Kathleen Hanna chegou a elogiar publicamente Olivia por apresentar elementos do riot grrrl a uma nova geração de ouvintes dentro do universo pop.
Disco para ouvir: “The Singles” (1998)
Babes in Toyland
Outra banda frequentemente citada por Olivia é o Babes in Toyland. O peso das guitarras e a intensidade dos vocais femininos ajudaram a moldar parte da sonoridade que ela buscou para “GUTS”. A estética de “vestidos de boneca” que Olivia tem utilizado recentemente em shows pode ser uma referência ao estilo “kinderwhore” que Kat Bjelland e Courtney Love popularizaram no início dos anos 90.
A cantora revelou que “Fontanelle” serviu como uma referência importante durante a criação de “all-american bitch”, faixa que mistura delicadeza e explosões de energia de forma semelhante ao trabalho do grupo.
Disco para ouvir: “Fontanelle” (1992)
Smashing Pumpkins
As guitarras grandiosas e o senso dramático do Smashing Pumpkins também fazem parte do repertório musical que ajudou a formar Olivia. A cantora já mencionou a banda entre os artistas que escutava enquanto desenvolvia parte de seu trabalho.

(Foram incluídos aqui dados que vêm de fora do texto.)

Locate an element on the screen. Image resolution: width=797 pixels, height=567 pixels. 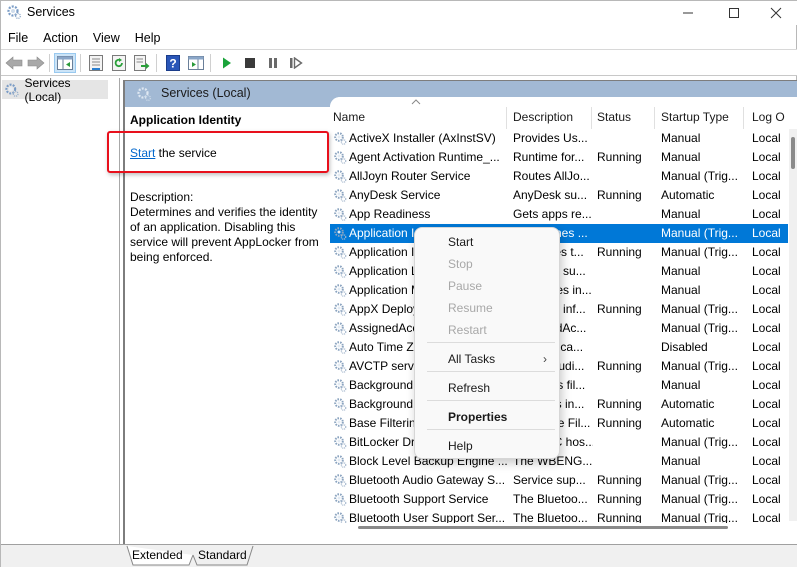
console-tree-pane: Services (Local) is located at coordinates (60, 310).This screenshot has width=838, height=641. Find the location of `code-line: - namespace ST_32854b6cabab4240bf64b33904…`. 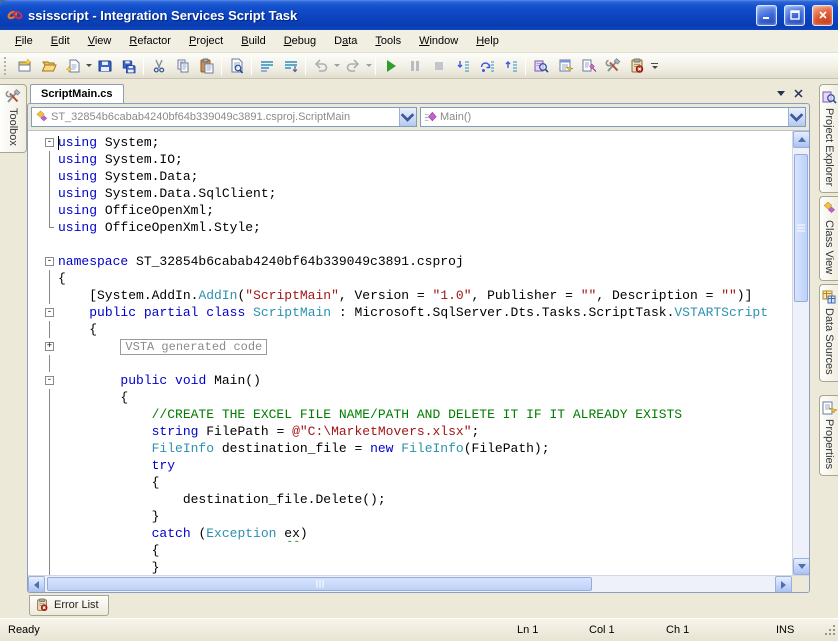

code-line: - namespace ST_32854b6cabab4240bf64b33904… is located at coordinates (410, 262).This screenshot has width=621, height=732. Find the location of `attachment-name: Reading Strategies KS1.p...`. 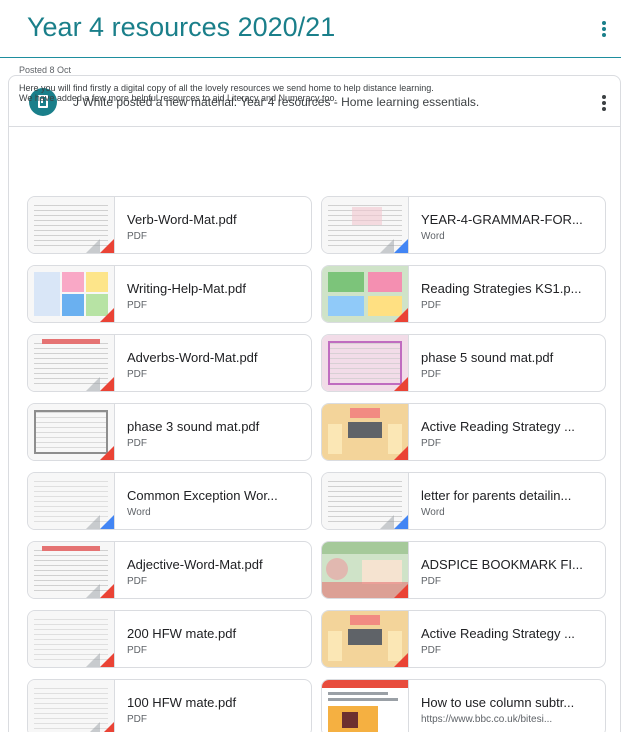

attachment-name: Reading Strategies KS1.p... is located at coordinates (502, 288).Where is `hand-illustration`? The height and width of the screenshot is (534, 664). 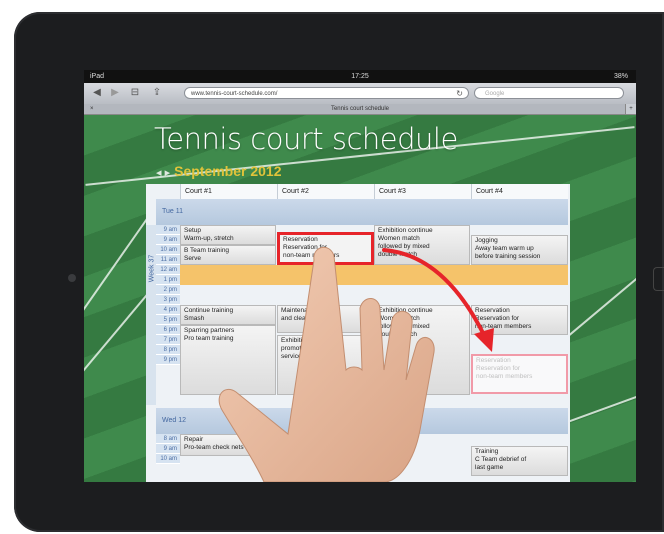 hand-illustration is located at coordinates (326, 364). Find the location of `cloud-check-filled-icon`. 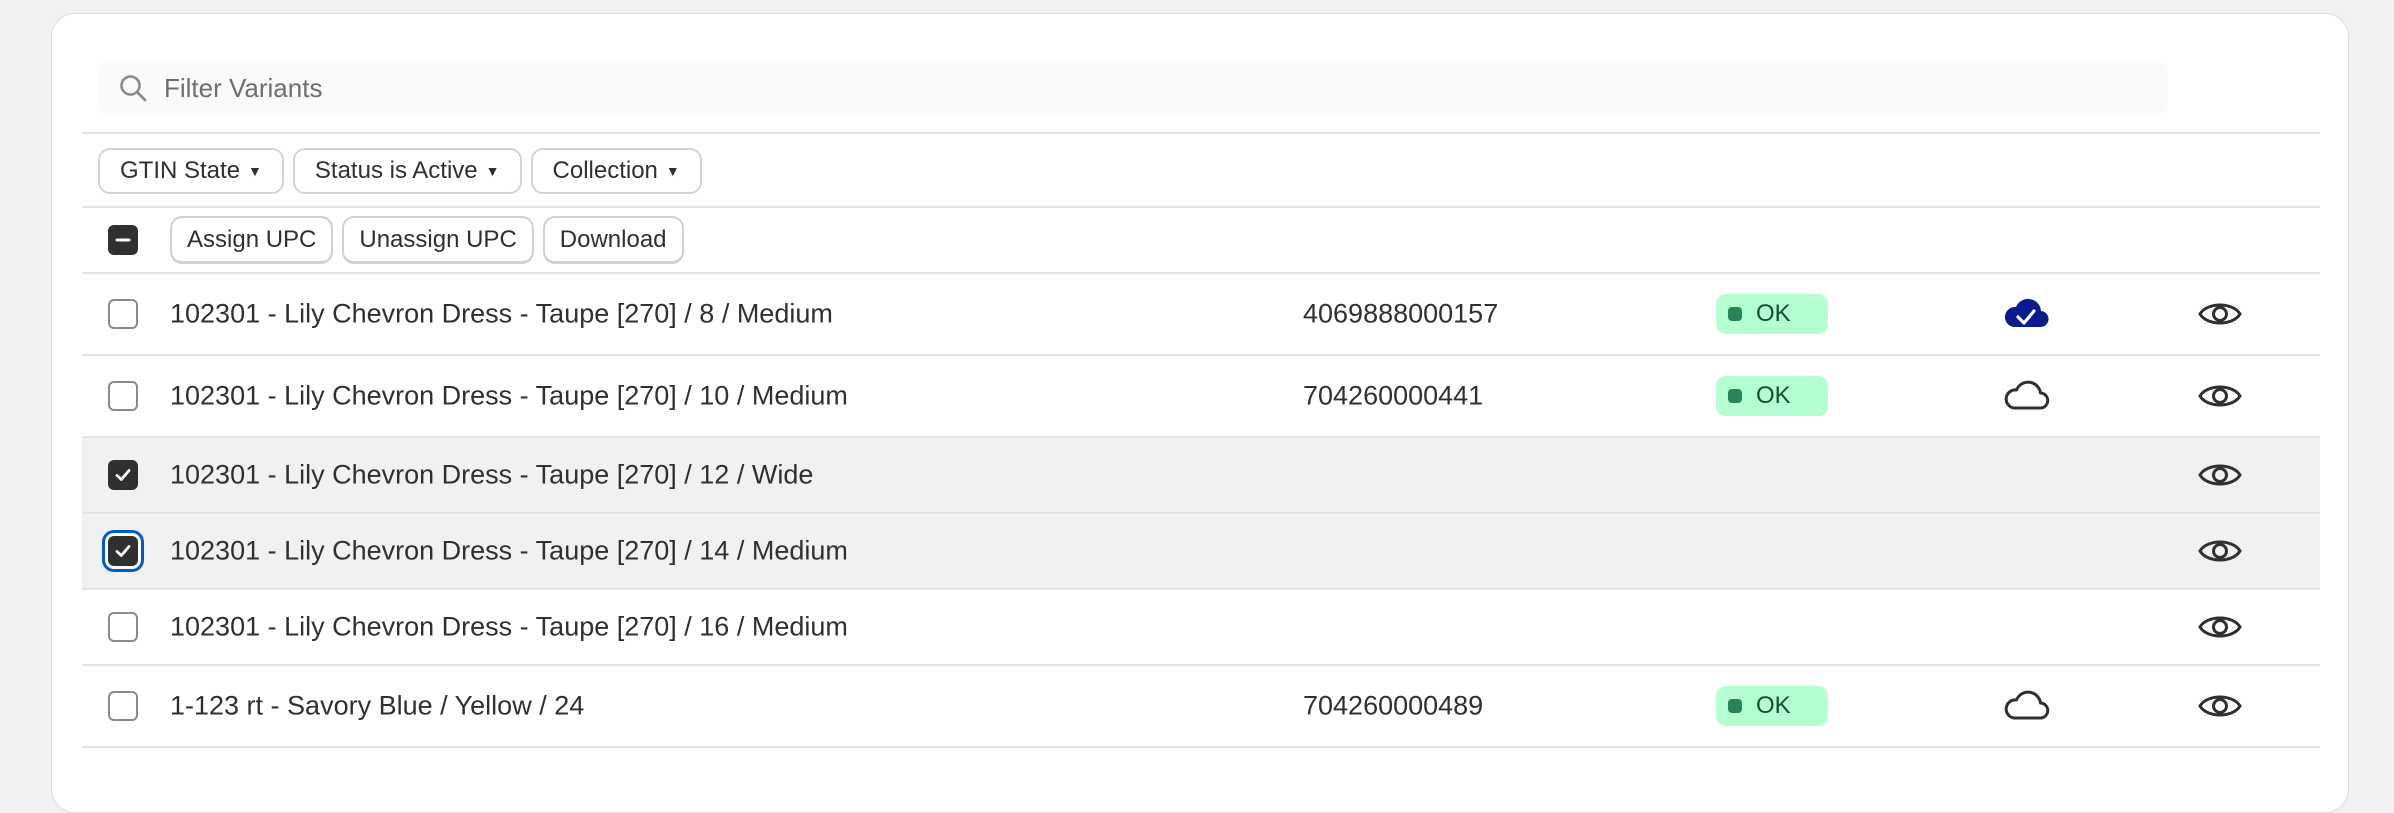

cloud-check-filled-icon is located at coordinates (2026, 313).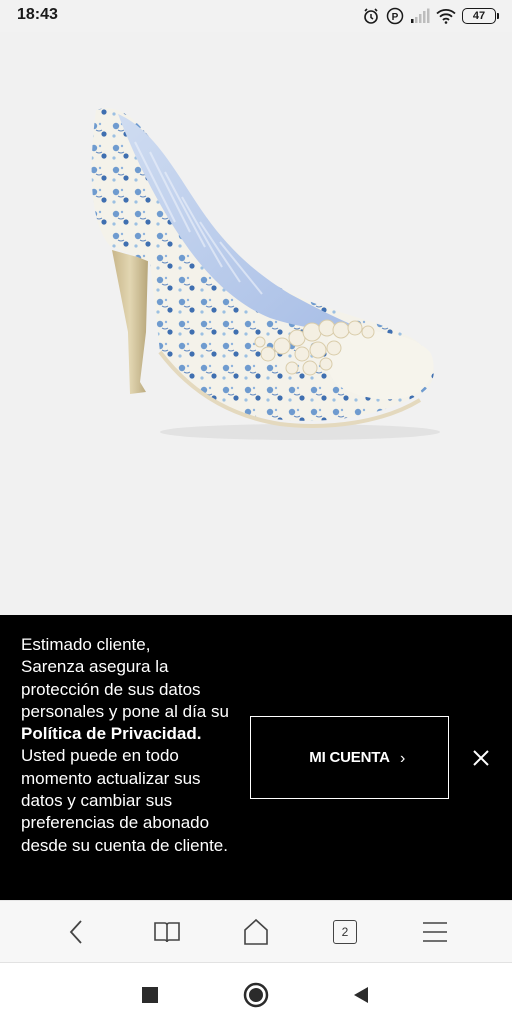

Críticos e fãs também apontaram semelhanças entre algumas faixas recentes da cantora e a combinação de delicadeza e intensidade que marcou clássicos do grupo liderado por Billy Corgan. Ouça “The Cure” de Olivia e compare com “Disarm” e “Tonight Tonight” dos Pumpkins e tire suas próprias conclusões.
Disco para ouvir: “Siamese Dream” (1993)
Olivia também já demonstrou carinho pelo Weezer, especialmente pela habilidade da banda em unir melodias pop e guitarras distorcidas. Essa combinação aparece com frequência em seu catálogo, principalmente nas faixas mais aceleradas de “SOUR” e “GUTS”.
“É minha banda favorita no momento. Estou obcecada por ‘Pinkerton’. É praticamente o único álbum que escuto ultimamente”, revelou a cantora em uma entrevista.
Disco para ouvir: “Weezer (Blue Album)” (1994)
Ao longo de sua trajetória, Olivia Rodrigo mostrou que é possível construir uma carreira pop contemporânea sem esconder as referências que a formaram. Ao apresentar nomes como Alanis Morissette, No Doubt, Hole, Bikini Kill, The Breeders e Veruca Salt a uma nova geração de fãs, a cantora também ajuda a manter vivo o legado de artistas femininas marcantes que moldaram o rock alternativo dos anos 1990 e continuam influenciando a música pop até hoje.